Stored items
* begin *
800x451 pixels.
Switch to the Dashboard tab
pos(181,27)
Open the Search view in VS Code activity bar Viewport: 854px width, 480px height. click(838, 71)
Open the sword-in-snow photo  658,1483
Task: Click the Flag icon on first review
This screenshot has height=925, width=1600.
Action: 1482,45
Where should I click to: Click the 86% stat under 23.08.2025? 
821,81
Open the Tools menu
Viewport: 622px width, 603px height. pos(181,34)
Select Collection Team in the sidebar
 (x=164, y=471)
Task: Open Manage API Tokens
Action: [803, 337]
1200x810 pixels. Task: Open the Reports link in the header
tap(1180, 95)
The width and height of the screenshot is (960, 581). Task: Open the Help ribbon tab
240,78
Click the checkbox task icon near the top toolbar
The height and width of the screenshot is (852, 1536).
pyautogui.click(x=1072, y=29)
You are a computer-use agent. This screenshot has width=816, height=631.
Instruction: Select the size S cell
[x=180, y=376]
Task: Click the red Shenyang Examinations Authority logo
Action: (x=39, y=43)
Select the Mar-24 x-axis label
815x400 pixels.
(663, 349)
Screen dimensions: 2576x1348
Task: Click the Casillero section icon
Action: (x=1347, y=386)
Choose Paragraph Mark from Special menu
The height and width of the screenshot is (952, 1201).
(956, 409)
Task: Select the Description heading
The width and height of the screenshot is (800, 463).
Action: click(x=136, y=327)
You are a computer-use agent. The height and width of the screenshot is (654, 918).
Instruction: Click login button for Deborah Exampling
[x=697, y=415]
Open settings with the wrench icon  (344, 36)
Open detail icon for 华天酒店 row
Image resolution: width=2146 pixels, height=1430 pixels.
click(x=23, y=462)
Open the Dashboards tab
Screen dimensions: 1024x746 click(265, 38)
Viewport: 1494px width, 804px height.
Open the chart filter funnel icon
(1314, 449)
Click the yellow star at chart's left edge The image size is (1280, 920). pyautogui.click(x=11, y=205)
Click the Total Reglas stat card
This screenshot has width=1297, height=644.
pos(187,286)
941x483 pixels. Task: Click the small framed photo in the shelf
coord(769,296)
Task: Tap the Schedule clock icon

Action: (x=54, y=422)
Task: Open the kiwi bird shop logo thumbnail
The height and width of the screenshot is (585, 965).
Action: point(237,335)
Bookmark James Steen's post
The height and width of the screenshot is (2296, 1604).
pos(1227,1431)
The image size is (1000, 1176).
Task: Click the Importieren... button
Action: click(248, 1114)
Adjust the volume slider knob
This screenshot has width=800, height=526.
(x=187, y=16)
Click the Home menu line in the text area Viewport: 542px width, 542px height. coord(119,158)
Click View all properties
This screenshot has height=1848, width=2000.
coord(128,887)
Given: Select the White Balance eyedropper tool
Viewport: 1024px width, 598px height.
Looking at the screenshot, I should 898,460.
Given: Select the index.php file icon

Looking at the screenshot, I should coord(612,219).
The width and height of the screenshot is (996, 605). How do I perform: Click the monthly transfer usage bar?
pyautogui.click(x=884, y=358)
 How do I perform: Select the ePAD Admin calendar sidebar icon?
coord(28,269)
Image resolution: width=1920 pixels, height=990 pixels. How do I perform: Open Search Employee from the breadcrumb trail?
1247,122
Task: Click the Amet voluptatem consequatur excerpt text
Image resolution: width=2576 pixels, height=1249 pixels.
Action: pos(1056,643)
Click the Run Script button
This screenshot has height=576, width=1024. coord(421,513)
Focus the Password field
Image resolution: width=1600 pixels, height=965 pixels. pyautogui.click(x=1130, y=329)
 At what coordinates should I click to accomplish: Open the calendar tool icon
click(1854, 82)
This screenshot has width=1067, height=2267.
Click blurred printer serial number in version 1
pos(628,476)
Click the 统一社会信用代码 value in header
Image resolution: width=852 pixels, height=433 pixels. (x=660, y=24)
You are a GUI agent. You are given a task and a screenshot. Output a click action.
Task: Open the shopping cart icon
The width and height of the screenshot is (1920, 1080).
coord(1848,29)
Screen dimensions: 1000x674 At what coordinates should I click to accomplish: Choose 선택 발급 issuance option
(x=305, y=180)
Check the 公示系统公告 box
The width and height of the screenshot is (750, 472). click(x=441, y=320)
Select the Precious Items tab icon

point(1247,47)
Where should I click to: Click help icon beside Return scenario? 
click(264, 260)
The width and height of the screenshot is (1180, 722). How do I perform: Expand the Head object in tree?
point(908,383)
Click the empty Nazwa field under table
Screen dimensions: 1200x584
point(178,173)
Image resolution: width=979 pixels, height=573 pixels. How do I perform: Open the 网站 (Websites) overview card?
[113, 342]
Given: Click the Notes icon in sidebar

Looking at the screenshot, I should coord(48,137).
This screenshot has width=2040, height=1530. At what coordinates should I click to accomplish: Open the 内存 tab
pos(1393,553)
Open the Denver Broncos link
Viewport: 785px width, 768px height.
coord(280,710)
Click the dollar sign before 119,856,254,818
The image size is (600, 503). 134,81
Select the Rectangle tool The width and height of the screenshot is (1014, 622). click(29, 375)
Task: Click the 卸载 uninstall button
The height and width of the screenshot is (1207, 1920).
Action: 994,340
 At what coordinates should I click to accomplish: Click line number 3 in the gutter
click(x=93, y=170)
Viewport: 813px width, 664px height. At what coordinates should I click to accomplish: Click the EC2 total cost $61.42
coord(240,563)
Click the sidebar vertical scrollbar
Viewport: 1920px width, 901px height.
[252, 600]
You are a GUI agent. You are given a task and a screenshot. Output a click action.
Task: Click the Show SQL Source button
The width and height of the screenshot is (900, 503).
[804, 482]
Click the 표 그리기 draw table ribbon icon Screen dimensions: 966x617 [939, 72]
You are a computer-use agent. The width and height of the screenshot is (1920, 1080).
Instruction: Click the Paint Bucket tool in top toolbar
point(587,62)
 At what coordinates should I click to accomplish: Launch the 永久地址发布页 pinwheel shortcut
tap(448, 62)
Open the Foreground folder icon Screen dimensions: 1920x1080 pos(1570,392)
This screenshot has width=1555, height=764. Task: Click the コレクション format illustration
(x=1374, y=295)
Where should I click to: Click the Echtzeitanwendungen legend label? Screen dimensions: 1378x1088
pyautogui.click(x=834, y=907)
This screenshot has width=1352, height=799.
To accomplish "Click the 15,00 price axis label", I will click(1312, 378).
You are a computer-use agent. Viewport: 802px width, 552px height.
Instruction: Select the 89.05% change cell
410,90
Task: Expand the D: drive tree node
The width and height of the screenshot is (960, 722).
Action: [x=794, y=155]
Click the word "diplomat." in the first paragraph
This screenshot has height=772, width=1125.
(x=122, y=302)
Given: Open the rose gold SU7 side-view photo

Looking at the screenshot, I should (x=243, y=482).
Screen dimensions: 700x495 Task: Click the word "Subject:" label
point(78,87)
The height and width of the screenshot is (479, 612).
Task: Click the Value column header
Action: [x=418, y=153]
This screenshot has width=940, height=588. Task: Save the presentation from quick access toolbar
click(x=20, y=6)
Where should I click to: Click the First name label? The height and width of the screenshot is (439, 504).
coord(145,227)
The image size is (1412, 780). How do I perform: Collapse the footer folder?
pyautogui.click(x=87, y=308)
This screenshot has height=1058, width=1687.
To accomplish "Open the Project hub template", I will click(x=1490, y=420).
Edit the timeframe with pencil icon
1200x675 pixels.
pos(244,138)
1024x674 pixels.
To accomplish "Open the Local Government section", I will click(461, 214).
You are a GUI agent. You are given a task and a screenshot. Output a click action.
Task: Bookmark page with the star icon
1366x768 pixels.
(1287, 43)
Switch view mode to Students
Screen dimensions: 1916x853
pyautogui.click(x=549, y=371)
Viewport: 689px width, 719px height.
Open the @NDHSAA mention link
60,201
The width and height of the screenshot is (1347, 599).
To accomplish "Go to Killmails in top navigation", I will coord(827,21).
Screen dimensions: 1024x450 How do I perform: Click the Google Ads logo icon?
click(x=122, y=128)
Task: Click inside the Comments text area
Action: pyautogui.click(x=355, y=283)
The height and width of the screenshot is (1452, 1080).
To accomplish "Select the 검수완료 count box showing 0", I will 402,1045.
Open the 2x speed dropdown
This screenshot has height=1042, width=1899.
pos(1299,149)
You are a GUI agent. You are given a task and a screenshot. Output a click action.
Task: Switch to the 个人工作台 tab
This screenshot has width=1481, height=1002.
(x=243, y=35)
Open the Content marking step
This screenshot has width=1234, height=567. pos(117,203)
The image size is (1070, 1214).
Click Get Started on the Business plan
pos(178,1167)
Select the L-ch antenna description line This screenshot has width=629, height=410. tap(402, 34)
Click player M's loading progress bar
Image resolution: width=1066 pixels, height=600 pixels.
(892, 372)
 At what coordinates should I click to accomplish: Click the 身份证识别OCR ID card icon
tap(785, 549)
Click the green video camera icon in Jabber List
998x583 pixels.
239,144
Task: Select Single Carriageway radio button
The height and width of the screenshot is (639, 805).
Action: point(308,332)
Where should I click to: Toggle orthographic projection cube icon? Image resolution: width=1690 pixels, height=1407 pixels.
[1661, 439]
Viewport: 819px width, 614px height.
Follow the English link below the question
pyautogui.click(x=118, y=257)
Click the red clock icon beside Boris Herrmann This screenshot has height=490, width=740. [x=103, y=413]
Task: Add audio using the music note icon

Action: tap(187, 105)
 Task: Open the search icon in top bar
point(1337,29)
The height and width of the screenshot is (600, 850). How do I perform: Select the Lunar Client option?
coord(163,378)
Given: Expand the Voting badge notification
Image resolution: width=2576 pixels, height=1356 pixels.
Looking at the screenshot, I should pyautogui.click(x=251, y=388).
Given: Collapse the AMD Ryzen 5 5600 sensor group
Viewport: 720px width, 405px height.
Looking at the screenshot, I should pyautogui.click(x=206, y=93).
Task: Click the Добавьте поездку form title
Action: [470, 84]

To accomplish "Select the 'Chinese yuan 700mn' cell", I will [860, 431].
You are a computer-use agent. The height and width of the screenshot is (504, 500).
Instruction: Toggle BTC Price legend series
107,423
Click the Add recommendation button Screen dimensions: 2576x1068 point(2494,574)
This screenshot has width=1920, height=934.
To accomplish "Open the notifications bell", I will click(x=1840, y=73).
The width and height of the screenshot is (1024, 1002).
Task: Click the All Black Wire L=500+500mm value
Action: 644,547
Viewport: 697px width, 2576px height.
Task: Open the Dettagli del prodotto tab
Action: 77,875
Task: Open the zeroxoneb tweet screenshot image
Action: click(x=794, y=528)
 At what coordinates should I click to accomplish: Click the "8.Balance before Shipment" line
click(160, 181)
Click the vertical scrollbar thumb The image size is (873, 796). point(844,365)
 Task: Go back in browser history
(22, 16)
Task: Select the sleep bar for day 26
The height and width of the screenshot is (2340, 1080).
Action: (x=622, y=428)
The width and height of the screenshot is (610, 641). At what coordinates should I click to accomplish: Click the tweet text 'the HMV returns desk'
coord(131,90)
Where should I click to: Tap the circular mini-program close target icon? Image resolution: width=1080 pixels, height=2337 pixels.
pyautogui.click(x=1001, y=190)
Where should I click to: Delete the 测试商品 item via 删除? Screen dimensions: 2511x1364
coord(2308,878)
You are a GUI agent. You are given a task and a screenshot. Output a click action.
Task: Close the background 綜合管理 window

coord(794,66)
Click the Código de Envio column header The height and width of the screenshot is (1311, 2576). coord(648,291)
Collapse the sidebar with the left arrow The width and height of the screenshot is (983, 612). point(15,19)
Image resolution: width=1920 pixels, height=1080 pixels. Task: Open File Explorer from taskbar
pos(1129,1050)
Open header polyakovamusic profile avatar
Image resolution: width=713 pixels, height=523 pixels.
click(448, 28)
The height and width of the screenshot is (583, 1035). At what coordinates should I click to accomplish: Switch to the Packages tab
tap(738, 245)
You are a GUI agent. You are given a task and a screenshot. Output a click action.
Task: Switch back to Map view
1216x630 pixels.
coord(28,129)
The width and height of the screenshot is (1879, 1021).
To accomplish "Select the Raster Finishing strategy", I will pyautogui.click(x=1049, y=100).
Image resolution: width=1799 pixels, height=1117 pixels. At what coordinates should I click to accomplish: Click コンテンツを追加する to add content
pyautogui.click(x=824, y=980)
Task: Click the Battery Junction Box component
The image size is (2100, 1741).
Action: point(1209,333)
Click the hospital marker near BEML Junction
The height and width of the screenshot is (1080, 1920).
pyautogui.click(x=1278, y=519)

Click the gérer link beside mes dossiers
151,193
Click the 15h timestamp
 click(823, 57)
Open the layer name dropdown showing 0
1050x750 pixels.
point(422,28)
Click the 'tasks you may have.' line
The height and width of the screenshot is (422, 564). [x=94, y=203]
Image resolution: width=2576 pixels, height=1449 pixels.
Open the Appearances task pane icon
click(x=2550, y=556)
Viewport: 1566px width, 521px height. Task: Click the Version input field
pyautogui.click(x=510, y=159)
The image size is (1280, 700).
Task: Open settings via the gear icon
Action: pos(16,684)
* end *
▸ **Requirements**
Retype the rows character for character, from the very first one through the line that contains "Viewport: 622px width, 603px", including that line.

▸ **Solution to this exercise**
800x451 pixels.
Switch to the Dashboard tab
pos(181,27)
Open the Search view in VS Code activity bar Viewport: 854px width, 480px height. click(838, 71)
Open the sword-in-snow photo  658,1483
Task: Click the Flag icon on first review
This screenshot has height=925, width=1600.
Action: 1482,45
Where should I click to: Click the 86% stat under 23.08.2025? 
821,81
Open the Tools menu
Viewport: 622px width, 603px height. pos(181,34)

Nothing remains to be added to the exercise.